Ses cheveux noirs flottaient au vent,
parfois la blanche écume de l’océan, après avoir jailli sous la
proue du bateau, jetait sa neige amère au noble et beau visage de
la jeune femme. Albinik connaissait ces parages comme le pasteur
des landes solitaires de la Bretagne en connaît les moindres
détours. La barque semblait se jouer des hautes vagues ; de
temps à autre les deux époux apercevaient au loin, sur le rivage,
la tente de César, reconnaissable à ses voiles de pourpre, et
voyaient briller au soleil l’or et l’argent des armures de ses
généraux.
– Oh ! César !… fléau de la
Gaule !… le plus cruel, le plus débauché des hommes !… –
s’écria Méroë, – tu ne sais pas que cette frêle barque, qu’en ce
moment peut-être tu suis au loin des yeux, porte deux de tes
ennemis acharnés ! Tu ne sais pas qu’ils ont d’avance
abandonné leur vie à Hésus, dans l’espoir d’offrir à Teutâtès, dieu
des voyages sur terre et sur mer, une offrande digne de lui… une
offrande de plusieurs milliers de Romains, s’abîmant dans les
gouffres de la mer ! Et c’est en élevant nos mains vers toi,
reconnaissants et joyeux, ô Hésus ! que nous disparaîtrons au
fond des abîmes avec les ennemis de notre Gaule sacrée !…

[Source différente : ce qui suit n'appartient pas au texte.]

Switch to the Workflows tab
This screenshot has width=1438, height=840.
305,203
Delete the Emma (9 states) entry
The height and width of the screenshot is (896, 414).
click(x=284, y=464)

Et la barque d’Albinik et de Méroë, rasant les
écueils et les vagues au milieu de ces dangereux parages, tantôt
s’éloignait, tantôt se rapprochait du rivage. La compagne du marin,
le voyant pensif et triste, lui a dit :
– À quoi songes-tu, Albinik ?… Tout
seconde nos projets : le général romain n’a plus de soupçon,
l’habileté de ta manœuvre va le décider à accepter tes services, et
demain peut-être tu piloteras les galères de nos ennemis…
– Oui… je les piloterai vers l’abîme… où
elles doivent s’engloutir avec nous…
– Quelle magnifique offrande à nos
dieux !… dix mille Romains, peut-être !…
– Méroë, – a répondu Albinik avec un
soupir, – lorsque après avoir cessé de vivre ici, ainsi que ces
soldats… de braves guerriers, après tout, nous revivrons ailleurs
avec eux, ils pourront me dire : « Ce n’est pas
vaillamment, par la lance et par l’épée, que tu nous as tués… Non,
tu nous as tués sans combat, par trahison. Tu veillais au
gouvernail… nous dormions confiants et tranquilles… tu nous as
conduits sur des écueils… et en un instant la mer nous a engloutis…
Tu es comme un lâche empoisonneur, qui, en mettant du poison dans
nos vivres, nous aurait fait mourir… Est-ce vaillant ?…
Non ! ce n’est plus là cette franche audace de tes
pères ! ces fiers Gaulois, qui, demi-nus, nous combattaient,
en nous raillant sur nos armures de fer, nous demandant pourquoi
nous battre si nous avions peur des blessures ou de la
mort… »
– Ah ! – s’est écrié Méroë avec
amertume et douleur, – pourquoi les druidesses m’ont-elles enseigné
qu’une femme doit échapper par la mort au dernier outrage ?…
Pourquoi ta mère Margarid nous a-t-elle si souvent raconté, comme
un mâle exemple à suivre, ce trait de ton aïeule Siomara…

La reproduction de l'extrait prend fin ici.